**Directions**:
Answer these about the Perl exec post that follows:
1. What name does the script have right now?
2. What error does the poster get when running it?
3. According to the reply, what happens to code below an exec() statement, other than a check for failure?

On Jun 15, 11:17 am, [EMAIL PROTECTED] wrote:
> Howdy,
>
> Please be gentle, I'm a perl novice to say the least.
>
> I have the following script (called bk.pl right now) :
> foreach $argnum (0 .. $#ARGV) {
>         my ($sec,$min,$hour,$mday,$mon,$year,$wday,$yday,$isdst) = localtime
> time;
>         exec ("mysqldump --user=*** --password=*** $ARGV[$argnum] > /backups/
> $ARGV[$argnum]--$mon-$mday-$year-$hour-$min-$sec.sql");
>         exec ("tar czpf $ARGV[$argnum]--$mon-$mday-$year-$hour-$min-$sec.sql
> $ARGV[$argnum]--$mon-$mday-$year-$hour-$min-$sec");
>
> }
>
> When I run it (./scripts/bk.pl dbname) it runs the first exec
> properly, but it dose not do the second.  I get the error
> (Maybe you meant system() when you said exec()?)
>
> Any ideas as to why this is happening?

.... because you meant system() where you have exec(), just like Perl
is trying to tell you.  Do you understand the difference between the
two?

exec() executes the given program IN THE CURRENT PROCESS.  That is, it
completely destroys your existing Perl program in favor of running
this one instead.  Any code below an exec() statement (other than a
check for failure) is meaningless.  It will never be executed.

**Source excerpt**:
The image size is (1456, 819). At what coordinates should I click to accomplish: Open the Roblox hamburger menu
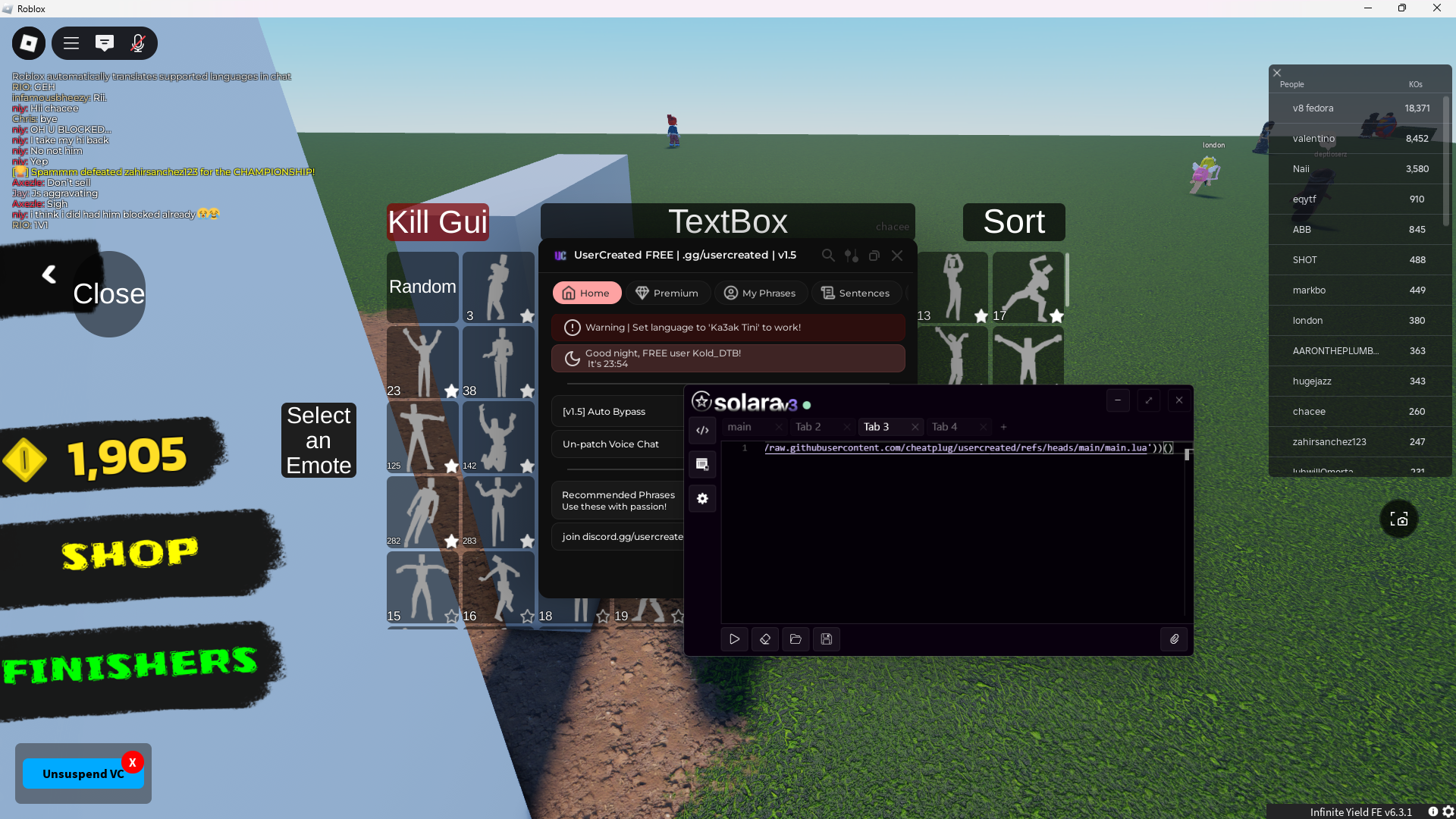coord(71,43)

**Result of the task**:
1. bk.pl
2. "(Maybe you meant system() when you said exec()?)"
3. It is meaningless and will never be executed.